Given task a — List every name the ceiling joist thread uses for the horizontal member that takes the tension.

-=-=-

If you model this in your favorite analysis software as frame elements but with pinned connections and then apply the UDL directly to the rafter you will get the higher (double) tension force in the ceiling joist....this is the correct model.

RE: Timber rafter ceiling joist connection

Another way to understand this is to calculate the compression in the top chord or rafter as the vector equivalent of the reaction at support, then calculate the tension in bottom chord/ceiling joist as the vector equivalent of the top chord/rafter.

If you use the method of joints approach for a truss with few panel points or for this rafter/ridge board and tensioned ceiling joist example, you just aren't getting the true picture. Or: envision a truss that has its first panel point very close to the reaction. In that case, you will get closer to the correct numbers, as opposed to the truss with few panel points. In both trusses, the bottom chord tension should be equal, in reality.

RE: Timber rafter ceiling joist connection

TTK/SacreBlue
"apply the UDL directly to the rafter you will get the higher (double) tension force in the ceiling joist"
If this is the result you got there is a problem somewhere.
I analysed the pinned truss with both the UDL and 459 lb load at the apex and obtained identical tie tensions (the lower value). This result appears to be backed-up by the framingdesign.com results.
I agree the rafter results are different, the UDL case obviously has shear and moment, however the average of the varying axial compression is equal to the apex point load case (by my software results).

What you are telling me is that the tie tension force is identical for the same total load, whether applied as a UDL or single midspan point load. I'm convinced that can't be the case.

Cheers

RE: Timber rafter ceiling joist connection

(OP)
using method of section and take a moment about the apex, then ceiling joist tension force will be the lower one, which is the same as computer run, I think you should draw the FBD.

RE: Timber rafter ceiling joist connection

I'm coming in late to this one, as I've enjoyed the discussion so far!

For a symetrical rafter arrangement, supported at the ends only (and neglecting cantiler eaves overhangs), half of the total vertical load (due to rafter load only) is the magnitude of the end reactions.

Now the member orientation at the support is the ceiling joist is horizontal and the rafter is inclined. Assuming axial load only in a pinned truss, the ceiling joist can not contribute. The vertical component of load in the rafter is thus equal to the support reaction. Given the geometry as 4V:12H the horizontal component of force is 12/4 times the vertical force. The only member which is present to resist this force is the ceiling joist so it will take THREE TIMES the vertical reaction force.

-=-=-

Given task b — Please swap "Tap" for "Press" in the records, over the stretch from their start through the line containing "point(650,861)", and return only those lines.

Records shown —
-=-=-

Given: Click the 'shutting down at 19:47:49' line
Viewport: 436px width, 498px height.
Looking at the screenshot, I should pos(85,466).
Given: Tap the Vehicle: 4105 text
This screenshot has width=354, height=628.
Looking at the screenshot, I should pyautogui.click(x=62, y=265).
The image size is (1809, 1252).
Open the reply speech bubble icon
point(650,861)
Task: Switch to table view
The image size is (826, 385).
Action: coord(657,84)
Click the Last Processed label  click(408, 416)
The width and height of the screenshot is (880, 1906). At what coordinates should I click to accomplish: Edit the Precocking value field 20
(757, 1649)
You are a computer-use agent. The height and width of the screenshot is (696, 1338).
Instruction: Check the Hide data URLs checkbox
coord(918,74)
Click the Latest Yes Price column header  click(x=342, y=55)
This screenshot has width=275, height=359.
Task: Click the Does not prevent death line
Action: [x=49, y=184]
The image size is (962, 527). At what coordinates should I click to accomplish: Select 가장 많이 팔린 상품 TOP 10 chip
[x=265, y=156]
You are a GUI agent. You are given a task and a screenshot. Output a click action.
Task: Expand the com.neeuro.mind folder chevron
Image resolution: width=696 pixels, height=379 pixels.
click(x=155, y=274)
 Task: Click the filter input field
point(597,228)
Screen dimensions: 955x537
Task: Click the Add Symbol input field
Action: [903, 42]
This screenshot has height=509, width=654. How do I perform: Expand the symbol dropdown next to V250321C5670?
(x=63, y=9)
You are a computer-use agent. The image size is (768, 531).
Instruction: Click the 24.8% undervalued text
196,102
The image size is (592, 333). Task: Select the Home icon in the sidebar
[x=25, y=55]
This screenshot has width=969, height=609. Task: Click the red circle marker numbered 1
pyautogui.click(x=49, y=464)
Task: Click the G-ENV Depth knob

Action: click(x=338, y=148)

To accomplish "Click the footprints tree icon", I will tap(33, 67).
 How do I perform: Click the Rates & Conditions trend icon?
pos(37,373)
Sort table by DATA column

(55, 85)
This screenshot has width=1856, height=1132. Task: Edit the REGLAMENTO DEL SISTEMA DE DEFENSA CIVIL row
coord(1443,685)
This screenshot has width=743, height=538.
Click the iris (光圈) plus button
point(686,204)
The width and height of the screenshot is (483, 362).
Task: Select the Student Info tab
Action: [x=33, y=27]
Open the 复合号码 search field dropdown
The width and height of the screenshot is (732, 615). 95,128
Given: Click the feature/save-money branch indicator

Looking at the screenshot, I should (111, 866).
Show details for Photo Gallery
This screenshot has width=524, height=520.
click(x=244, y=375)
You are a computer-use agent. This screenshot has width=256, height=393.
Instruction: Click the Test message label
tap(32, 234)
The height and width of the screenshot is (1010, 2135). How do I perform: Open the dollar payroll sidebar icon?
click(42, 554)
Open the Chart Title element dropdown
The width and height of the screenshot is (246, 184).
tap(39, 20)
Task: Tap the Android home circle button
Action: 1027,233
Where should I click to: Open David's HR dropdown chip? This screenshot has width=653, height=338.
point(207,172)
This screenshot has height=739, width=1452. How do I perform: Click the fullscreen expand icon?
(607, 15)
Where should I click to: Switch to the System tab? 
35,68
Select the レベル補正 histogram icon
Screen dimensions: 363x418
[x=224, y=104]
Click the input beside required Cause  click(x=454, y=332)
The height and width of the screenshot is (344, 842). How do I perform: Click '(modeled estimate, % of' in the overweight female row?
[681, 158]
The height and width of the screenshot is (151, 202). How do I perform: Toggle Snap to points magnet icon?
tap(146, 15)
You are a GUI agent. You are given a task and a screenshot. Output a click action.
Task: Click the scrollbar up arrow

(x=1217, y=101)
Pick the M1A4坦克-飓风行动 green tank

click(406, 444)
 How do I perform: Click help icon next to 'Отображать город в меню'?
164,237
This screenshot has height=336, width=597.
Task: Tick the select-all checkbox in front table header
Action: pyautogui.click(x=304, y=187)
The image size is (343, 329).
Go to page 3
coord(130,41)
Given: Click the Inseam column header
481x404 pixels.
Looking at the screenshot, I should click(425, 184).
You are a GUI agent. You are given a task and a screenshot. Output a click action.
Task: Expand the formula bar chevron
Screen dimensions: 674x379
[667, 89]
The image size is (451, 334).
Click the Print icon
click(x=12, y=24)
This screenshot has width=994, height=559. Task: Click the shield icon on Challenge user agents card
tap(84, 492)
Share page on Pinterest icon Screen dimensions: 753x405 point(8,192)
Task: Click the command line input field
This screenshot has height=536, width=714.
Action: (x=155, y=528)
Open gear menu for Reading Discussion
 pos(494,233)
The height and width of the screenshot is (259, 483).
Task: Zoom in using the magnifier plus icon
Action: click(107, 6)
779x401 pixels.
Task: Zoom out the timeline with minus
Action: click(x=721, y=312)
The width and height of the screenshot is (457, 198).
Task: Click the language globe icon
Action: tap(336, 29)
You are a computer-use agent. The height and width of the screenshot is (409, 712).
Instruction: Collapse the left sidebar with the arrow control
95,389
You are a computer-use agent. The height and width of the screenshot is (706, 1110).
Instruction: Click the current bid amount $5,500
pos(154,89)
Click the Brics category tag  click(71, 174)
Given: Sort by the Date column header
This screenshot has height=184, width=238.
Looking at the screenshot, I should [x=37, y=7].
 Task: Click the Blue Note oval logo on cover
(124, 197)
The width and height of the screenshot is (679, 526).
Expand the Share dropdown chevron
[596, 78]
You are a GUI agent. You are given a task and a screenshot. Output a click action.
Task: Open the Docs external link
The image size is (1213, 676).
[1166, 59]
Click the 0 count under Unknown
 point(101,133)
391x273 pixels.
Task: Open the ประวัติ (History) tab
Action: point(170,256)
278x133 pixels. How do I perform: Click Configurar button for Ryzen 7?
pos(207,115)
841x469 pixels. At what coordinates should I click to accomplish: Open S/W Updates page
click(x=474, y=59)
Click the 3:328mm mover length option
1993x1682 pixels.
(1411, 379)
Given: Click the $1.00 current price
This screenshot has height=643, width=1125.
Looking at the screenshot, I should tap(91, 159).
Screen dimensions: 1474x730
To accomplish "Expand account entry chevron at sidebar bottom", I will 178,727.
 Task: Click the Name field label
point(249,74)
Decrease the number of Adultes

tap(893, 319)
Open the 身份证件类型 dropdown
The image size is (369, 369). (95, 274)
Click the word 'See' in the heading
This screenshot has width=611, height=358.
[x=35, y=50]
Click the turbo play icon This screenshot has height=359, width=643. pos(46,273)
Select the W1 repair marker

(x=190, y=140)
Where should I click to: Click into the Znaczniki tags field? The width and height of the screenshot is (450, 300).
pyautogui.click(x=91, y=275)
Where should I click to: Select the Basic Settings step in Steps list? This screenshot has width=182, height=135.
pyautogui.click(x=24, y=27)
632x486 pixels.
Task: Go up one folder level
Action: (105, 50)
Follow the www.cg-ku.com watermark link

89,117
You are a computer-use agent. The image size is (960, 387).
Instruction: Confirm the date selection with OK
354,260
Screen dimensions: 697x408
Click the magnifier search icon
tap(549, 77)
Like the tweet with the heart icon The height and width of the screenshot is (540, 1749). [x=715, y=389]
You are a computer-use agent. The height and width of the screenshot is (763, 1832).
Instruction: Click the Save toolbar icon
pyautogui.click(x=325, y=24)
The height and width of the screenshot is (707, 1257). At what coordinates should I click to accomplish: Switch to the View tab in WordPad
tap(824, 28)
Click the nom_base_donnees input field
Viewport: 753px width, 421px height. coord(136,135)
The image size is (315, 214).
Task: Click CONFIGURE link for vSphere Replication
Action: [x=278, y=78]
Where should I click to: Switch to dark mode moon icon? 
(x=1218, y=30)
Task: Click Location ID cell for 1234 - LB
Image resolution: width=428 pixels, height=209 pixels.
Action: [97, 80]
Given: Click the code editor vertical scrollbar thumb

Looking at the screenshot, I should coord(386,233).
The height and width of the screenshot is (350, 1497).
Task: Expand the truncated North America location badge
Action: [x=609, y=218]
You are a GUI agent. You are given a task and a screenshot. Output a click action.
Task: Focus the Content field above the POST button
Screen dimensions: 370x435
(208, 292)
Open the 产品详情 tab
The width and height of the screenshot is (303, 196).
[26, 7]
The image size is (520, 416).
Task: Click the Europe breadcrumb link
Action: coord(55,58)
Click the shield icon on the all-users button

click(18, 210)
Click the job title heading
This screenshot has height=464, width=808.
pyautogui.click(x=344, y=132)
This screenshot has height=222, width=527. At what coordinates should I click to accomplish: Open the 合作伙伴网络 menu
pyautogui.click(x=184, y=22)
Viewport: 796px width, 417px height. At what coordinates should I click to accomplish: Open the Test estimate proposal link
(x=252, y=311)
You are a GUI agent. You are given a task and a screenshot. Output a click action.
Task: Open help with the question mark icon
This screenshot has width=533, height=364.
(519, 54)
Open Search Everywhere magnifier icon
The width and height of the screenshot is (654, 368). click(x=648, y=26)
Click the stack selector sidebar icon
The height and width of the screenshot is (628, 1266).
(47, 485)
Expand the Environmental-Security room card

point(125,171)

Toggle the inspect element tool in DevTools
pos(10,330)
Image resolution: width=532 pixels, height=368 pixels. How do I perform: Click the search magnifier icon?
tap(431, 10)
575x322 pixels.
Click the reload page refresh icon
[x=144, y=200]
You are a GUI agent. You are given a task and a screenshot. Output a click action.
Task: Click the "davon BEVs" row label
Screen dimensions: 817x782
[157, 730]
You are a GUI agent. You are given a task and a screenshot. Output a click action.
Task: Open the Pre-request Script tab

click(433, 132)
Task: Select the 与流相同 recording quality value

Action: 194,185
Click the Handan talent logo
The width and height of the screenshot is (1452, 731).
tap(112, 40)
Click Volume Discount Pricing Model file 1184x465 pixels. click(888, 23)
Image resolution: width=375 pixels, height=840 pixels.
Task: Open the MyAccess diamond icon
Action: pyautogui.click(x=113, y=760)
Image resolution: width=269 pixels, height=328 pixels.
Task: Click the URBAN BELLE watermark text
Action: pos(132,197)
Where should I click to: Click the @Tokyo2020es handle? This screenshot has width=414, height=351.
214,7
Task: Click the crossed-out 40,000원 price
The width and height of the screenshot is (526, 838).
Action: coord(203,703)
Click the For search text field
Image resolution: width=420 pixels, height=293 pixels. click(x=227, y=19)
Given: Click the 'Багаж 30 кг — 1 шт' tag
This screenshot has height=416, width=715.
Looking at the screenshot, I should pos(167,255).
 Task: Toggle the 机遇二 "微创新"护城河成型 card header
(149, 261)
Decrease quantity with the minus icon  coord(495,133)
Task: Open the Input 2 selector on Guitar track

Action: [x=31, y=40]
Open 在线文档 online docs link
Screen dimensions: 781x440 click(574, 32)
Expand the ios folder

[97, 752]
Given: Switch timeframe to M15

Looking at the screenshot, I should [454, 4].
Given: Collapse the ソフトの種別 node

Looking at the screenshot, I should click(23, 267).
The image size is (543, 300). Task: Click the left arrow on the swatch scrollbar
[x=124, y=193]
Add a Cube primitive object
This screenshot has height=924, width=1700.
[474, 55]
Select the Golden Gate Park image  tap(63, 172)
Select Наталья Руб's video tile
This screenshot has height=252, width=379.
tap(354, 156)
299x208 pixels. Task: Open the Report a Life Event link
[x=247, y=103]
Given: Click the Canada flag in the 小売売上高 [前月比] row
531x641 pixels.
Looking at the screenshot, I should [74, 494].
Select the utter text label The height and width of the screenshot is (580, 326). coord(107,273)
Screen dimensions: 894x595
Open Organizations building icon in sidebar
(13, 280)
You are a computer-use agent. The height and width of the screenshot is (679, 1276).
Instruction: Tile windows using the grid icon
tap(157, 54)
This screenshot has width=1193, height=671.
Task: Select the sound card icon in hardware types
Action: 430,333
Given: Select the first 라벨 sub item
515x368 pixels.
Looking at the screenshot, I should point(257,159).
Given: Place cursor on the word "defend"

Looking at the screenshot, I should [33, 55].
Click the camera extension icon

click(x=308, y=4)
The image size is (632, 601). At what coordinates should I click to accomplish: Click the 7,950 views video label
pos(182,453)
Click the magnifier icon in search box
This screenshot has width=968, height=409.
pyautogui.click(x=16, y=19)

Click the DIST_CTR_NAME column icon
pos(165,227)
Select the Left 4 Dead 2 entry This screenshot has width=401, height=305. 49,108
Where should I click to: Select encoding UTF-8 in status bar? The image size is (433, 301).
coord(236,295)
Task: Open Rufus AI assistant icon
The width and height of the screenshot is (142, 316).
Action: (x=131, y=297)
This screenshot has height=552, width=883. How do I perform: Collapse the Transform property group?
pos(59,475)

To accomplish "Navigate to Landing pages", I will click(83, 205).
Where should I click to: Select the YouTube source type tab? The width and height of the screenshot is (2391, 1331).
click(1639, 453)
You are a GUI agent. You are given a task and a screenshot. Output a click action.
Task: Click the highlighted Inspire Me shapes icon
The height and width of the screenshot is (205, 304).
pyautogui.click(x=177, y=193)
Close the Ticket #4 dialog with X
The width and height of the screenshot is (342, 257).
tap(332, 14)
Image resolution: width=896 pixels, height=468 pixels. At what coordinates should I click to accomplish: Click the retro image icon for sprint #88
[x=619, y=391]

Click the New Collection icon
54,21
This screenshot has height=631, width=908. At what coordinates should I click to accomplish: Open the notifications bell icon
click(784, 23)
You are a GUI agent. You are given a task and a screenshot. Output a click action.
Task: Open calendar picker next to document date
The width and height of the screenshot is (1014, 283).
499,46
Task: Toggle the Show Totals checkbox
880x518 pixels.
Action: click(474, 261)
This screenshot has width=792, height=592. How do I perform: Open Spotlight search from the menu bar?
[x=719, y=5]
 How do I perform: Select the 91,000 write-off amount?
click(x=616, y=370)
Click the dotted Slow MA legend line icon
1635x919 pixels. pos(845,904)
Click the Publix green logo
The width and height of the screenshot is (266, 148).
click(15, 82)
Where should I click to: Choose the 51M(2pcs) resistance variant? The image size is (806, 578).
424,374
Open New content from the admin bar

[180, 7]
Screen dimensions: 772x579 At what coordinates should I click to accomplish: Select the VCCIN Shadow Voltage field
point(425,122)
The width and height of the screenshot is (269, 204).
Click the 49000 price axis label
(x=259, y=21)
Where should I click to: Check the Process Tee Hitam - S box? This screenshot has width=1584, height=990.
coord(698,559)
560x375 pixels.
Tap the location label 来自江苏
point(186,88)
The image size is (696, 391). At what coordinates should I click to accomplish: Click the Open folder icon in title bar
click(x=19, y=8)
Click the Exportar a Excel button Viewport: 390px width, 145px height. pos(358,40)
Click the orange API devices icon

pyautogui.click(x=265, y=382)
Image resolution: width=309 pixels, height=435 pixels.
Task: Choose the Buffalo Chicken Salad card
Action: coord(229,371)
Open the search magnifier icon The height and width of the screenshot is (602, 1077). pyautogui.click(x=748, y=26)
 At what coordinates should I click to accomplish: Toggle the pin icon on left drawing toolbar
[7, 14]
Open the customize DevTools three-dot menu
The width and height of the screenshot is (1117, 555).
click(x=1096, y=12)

-=-=-

Solution a — ceiling joist, bottom chord, tie

Solution b —
Given: Click the 'shutting down at 19:47:49' line
Viewport: 436px width, 498px height.
Looking at the screenshot, I should pos(85,466).
Given: Press the Vehicle: 4105 text
This screenshot has width=354, height=628.
Looking at the screenshot, I should pyautogui.click(x=62, y=265).
The image size is (1809, 1252).
Open the reply speech bubble icon
point(650,861)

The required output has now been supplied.